The baseline sample (age 11 years) was representative of the population in respect of sex and socio-economic status (SES) [14]. Probabilistic weights have been derived to compensate for differential attrition at each follow-up (e.g. attrition was higher among those from lower SES groups, persistent school truants, early school leavers and smokers). Since smoking was one of the characteristics associated with attrition, we report results based on weighted data at age 19 (n = 1006, because only those who had completed all previous waves were assigned a weight).

Procedure

Each school-based survey (at ages 11, 13 and 15) included health and lifestyle-related self-completion questionnaires administered in exam-type conditions. Nurses helped with questionnaire completion where necessary, conducted short interviews and undertook physical measurements. At age 19, respondents were interviewed by nurse interviewers, using computer-aided personal interviews, and completed questionnaires in a range of venues (a survey centre at Glasgow University, their old schools and their homes). The nurses were employed and trained by the research team.

Measures

Exposure to smoking in films

To estimate the amount of smoking that the respondents had seen in films (‘film smoking exposure’), we used a measure developed by Sargent and colleagues in the United States which has been described elsewhere [7, 10, 11]. We aimed to replicate their method as closely as possible. At age 19, respondents received a self-completion questionnaire which included a list of 50 films randomly selected from a sample of 601 popular contemporary films released between 1988 and 1999, and they were asked to indicate whether or not they had seen each of the 50 films on their list. The number of occasions on which each film was seen was not recorded. The 601 films included the 25 box office hits in the United States every year from 1988 to 1995 (n = 200); the top 100 box office hits for the years 1996, 1997 and 1998 (n = 300); the top 50 box office hits from the first half of 1999 and 51 additional films selected because they featured stars popular among adolescents [11]. Trained coders counted the number of occurrences of smoking in each film (see 11). The total exposure for each respondent was the sum of the number of occurrences in each film seen. The 13 cases above the 99th percentile of the distribution for the film smoking exposure variable were excluded. Film smoking exposure was then classified into quartiles with the following cut-offs: 1–139 occurrences for the lowest quartile, 140–201 for the second quartile, 202–286 for the third quartile and 287–568 for the highest quartile.

Smoking

Using the standard measure of smoking among young people (UK OPCS; 15), respondents were asked to indicate their smoking status (‘I have never smoked’; ‘tried once (even if just a puff)’, ‘used to smoke but gave up (ex-smoker)’; ‘occasional social smoker’ and ‘regular smoker’). The outcome measure was dichotomized into current (regular or occasional) smokers versus never and ex-smokers at age 19. Additional analyses were also run comparing ever smokers with never smokers.

Parental social class

Occupational data from parents at age 11 were used to derive a head of household classification (based on the father's occupation or his previous one if not currently working or, if no father, the mother's current or previous occupation) according to the UK Registrar General's Classification of Occupations [16]. Where no parental data were available, information on current (but not previous) parental occupation as provided by the young people during interviews with the nurses (at age 11) was utilized instead. The reliability of these data is high [17]. For analytic purposes, the social class data were collapsed into four categories: all non-manual occupations (class I, II and IIINM), skilled manual (class IIIM), semi-skilled and unskilled manual (class IV and V) and missing.

Parental smoking

Parental smoking during the young person's adolescence (dichotomized as any versus no parental smokers) was based on questions on parental smoking at age 15. This question was asked in relation to resident parental figures.
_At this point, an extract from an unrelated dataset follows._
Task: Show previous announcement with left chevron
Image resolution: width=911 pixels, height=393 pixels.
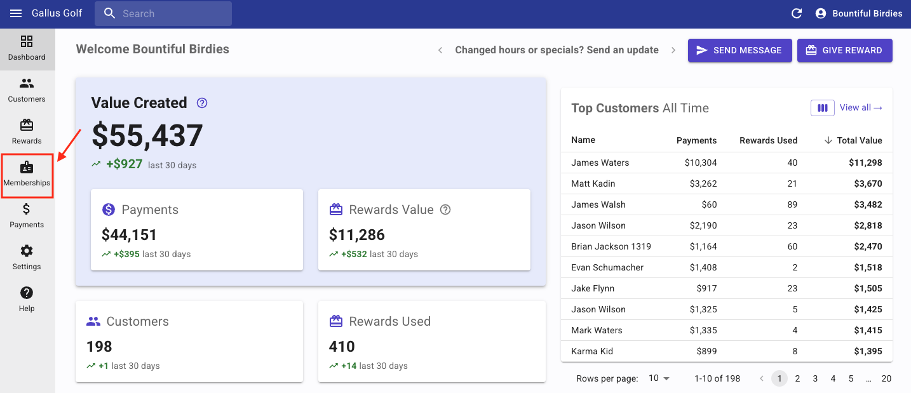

Attitudes to risk and rule breaking

At age 15, respondents were asked to describe themselves across several dimensions (with response categories ‘very true’, ‘true’, ‘untrue’ and ‘very untrue’). This included items on attitudes towards risk (I take risks) and rule breaking (I am a rule breaker). Since these items were not included at age 19, analyses adjusting for these self-descriptors utilize data obtained at age 15.

Qualifications by age 19

At 19, respondents were asked how many ‘highers’ they had obtained at school. These are Scottish qualifications, generally taken at age 16–17 (1 year after statutory school leaving), required for entry into higher education. Here we have dichotomized them into those with any versus none.

Peer smoking

At 19, respondents were asked how many of their friends smoked. Their responses were dichotomised in these analyses as half or more versus fewer than half or none.

Analysis

All analyses excluded those above the 99th percentile of the distribution for the film smoking exposure variable (reduced weighted n = 992). Basic descriptive statistics of the film variables (film smoking exposure and number of films seen) were obtained along with frequencies of the control variables. Initially, chi-squared tests were used to compare differences in proportions of smokers at each quartile of exposure, at age 19.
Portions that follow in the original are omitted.